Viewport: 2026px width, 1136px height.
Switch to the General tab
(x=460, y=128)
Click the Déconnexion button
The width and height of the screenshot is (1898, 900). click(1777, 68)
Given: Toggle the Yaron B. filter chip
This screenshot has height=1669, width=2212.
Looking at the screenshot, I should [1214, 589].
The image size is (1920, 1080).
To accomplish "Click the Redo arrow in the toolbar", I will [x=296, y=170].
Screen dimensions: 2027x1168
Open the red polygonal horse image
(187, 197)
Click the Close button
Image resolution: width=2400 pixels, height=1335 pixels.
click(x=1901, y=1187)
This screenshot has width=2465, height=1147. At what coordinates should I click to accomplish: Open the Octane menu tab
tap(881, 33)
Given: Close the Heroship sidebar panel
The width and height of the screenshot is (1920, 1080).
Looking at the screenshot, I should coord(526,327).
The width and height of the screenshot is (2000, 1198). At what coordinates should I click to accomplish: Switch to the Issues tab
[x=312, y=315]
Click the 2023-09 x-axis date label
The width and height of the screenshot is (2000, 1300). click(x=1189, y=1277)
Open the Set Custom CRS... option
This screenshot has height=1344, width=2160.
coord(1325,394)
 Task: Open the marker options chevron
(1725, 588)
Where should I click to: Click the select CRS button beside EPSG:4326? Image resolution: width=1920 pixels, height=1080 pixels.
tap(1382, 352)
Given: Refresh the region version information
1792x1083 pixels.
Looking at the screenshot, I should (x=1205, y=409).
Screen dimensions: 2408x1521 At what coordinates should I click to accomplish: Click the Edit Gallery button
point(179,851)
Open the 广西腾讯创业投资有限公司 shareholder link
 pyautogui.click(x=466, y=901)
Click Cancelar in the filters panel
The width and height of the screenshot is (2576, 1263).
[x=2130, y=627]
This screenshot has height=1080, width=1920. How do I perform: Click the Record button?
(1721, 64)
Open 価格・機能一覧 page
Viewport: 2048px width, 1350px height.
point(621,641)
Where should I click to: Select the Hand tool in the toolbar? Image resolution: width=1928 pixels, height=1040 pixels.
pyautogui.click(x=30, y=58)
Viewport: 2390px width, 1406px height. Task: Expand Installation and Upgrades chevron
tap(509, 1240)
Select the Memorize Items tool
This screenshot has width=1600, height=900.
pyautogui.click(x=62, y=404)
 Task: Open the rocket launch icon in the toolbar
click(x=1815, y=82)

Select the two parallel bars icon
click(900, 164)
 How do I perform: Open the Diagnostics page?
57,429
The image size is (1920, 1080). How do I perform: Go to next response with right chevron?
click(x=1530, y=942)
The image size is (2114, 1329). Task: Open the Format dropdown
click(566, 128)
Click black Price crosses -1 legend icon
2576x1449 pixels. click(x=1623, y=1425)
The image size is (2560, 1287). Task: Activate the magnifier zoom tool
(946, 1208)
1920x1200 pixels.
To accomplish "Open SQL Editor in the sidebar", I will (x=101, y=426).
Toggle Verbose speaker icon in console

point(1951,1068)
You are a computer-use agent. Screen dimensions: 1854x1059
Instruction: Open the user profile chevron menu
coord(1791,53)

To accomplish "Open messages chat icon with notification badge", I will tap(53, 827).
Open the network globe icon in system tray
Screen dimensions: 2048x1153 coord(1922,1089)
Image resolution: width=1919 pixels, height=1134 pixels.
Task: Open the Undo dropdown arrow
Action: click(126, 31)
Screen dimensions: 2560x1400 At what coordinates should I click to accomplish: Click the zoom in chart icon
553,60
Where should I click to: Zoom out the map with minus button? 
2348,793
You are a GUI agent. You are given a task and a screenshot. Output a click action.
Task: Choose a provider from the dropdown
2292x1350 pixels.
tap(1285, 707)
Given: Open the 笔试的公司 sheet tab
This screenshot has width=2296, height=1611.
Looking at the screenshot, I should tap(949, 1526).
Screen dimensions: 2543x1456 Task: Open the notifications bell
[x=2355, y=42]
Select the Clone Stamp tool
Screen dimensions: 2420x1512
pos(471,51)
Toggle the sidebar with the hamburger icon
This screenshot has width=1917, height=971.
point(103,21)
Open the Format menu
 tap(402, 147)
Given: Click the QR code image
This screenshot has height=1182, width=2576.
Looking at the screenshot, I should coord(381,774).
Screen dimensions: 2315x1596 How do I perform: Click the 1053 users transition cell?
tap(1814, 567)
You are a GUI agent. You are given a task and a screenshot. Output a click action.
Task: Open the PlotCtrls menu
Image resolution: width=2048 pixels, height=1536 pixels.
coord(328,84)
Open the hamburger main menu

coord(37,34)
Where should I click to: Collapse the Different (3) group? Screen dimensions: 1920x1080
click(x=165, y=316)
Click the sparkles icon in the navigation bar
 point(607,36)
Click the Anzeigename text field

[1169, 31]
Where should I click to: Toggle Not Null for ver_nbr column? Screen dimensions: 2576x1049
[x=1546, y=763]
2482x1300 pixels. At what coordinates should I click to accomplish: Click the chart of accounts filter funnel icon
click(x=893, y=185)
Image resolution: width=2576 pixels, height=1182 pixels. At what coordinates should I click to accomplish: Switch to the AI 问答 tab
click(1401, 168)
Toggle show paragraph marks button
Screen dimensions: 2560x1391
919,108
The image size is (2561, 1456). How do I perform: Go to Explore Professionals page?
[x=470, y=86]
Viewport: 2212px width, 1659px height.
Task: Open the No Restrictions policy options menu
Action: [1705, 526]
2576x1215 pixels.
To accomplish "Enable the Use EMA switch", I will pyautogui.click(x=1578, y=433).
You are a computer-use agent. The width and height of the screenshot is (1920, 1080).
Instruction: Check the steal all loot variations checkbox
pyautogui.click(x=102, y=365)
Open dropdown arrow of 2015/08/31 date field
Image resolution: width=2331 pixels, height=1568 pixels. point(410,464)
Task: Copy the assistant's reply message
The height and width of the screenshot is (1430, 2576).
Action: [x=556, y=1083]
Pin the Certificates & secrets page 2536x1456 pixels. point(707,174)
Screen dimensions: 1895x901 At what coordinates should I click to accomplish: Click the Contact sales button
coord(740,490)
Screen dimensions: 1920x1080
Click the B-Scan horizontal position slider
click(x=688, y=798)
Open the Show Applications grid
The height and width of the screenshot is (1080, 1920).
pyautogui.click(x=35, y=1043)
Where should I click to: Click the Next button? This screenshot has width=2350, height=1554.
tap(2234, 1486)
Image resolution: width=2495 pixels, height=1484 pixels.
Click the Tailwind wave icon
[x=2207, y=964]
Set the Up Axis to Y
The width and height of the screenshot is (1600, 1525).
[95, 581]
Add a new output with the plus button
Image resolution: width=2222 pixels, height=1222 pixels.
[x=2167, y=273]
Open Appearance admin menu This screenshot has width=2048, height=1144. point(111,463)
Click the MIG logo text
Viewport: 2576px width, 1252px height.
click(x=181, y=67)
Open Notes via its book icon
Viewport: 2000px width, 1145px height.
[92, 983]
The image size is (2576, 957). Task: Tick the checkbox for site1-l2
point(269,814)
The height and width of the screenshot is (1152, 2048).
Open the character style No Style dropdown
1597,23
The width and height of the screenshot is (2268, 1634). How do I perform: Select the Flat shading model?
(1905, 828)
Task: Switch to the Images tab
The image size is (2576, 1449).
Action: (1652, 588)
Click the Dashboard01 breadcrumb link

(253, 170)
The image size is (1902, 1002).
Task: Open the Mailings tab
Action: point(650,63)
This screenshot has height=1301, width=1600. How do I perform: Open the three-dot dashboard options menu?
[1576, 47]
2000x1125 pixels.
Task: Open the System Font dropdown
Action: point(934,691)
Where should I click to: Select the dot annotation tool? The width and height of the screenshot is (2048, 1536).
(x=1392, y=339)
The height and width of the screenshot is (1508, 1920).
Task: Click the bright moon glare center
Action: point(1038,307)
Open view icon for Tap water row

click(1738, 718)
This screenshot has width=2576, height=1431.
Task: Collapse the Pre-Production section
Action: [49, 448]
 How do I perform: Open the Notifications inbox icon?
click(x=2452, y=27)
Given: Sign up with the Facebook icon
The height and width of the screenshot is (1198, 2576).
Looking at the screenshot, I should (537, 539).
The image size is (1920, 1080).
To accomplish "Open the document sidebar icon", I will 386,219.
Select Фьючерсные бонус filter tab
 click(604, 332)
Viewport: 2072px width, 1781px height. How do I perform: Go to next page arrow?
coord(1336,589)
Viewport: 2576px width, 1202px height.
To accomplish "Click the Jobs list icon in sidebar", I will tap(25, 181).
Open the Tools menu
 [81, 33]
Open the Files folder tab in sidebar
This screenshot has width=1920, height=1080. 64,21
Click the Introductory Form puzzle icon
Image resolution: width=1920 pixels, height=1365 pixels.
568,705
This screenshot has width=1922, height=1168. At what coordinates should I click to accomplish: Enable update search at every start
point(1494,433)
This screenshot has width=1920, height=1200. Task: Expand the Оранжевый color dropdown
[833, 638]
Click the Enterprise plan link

******************************

**Activity:**
Could you find every line in the records above that contains the word "panel" and copy it?

**Answer space:**
Given: Close the Heroship sidebar panel
Click Cancelar in the filters panel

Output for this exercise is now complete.